_Soal yang diberikan_:
Tuliskan lanjutan teks bacaan tentang juara dunia tinju kelas berat, dimulai setelah kalimat terakhirnya.

_Teks bacaan_:
###

Permasalahannya sekarang, siapakah lawan yang pantas dihadapkan dengannya agar suasana marak dan gegap gempita percaturan tinju kelas berat dunia tidak terhenti sampai di sini saja? Pertanyaan ini amat pantas diajukan mengingat kita sering melihat kecenderungan juara dunia kelas berat sekarang mempertahankan singgasananya selama mungkin dengan cara yang jauh dari kesatria. Bisa kita contohkan di sini Riddick Bowe setelah merenggut juara dunia kelas berat versi WBA, WBC, dan IBF dengan mengalahkan Evander Holyfield pada akhir tahun 1992 justru memilih singa-singa tua seperti Jesse Fergusson dan Michael “The Dynamite” Dokes sebagai lawan tandingnya.

###

_Isi data_:
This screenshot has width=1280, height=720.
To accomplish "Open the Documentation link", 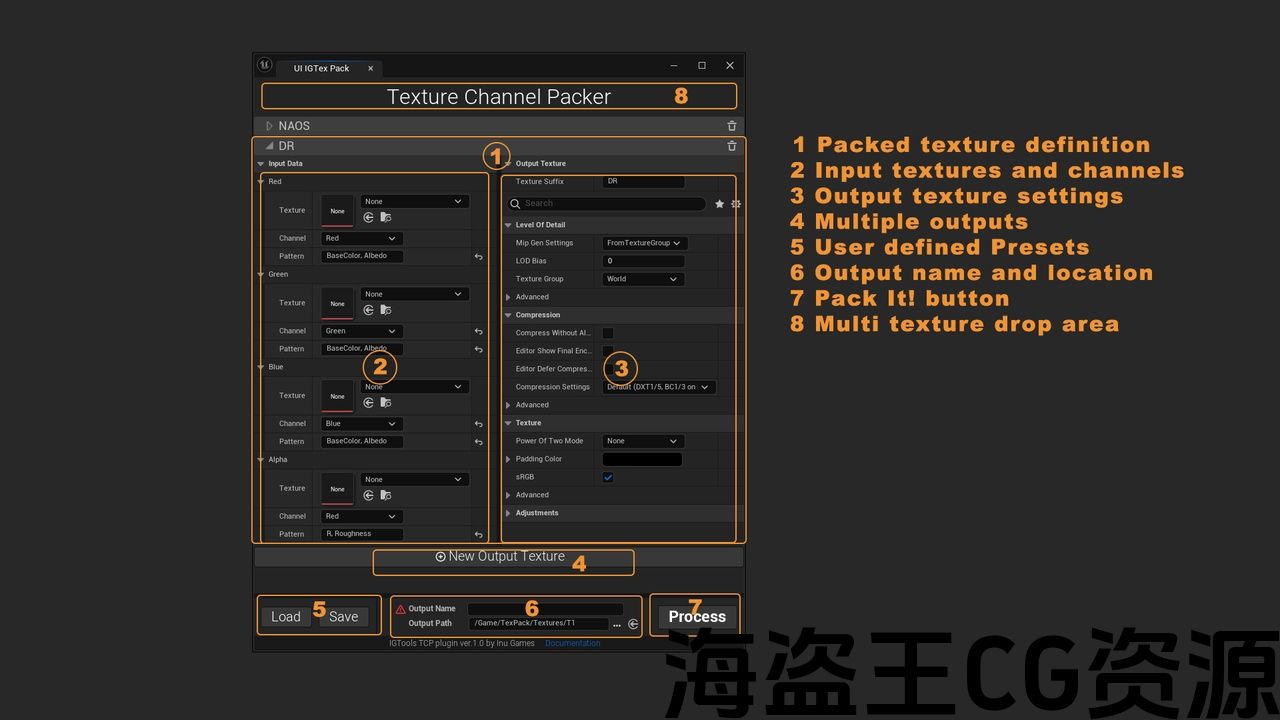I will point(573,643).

###

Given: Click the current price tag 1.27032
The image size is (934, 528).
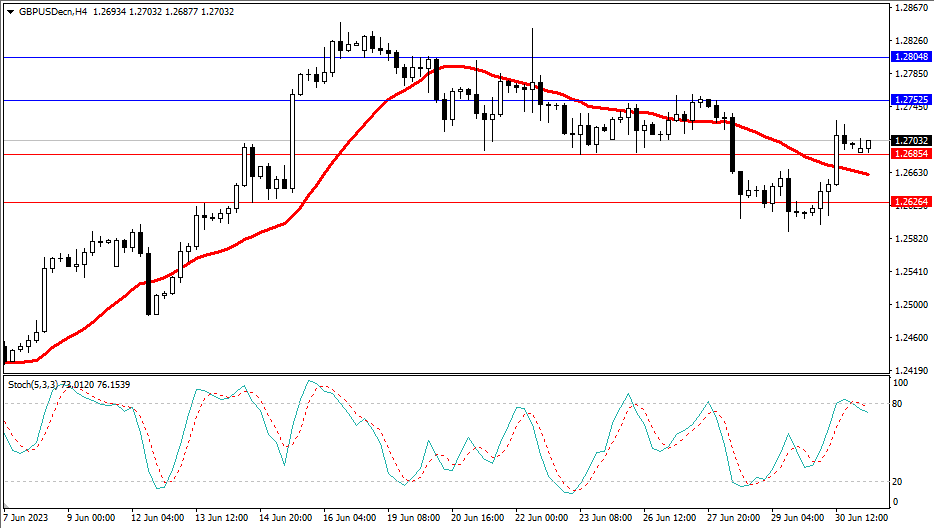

###

_Hasil tugas ini_:
Kita pastilah masih ingat kejadian sensasional namun juga memalukan serta tidak pantas dilakukan ketika ia secara demonstratif mencampakkan sabuk juara dunia kelas berat versi WBC ke dalam tong sampahpada satu even konferensi pers yang diselenggarakannya di London. Tindakan tersebut dilakukannya karena ia merasa jengah kepada WBC yang terus mendesaknya secara keras untuk melaksanakan pertarungan wajib melawan penantang peringkat pertama asal Inggris, Lennox Lewis. Untuk itu, ia rela kehilangan gelarnya yang setelah itu diberikan secara cuma-cuma oleh WBC kepada Lennox Lewis.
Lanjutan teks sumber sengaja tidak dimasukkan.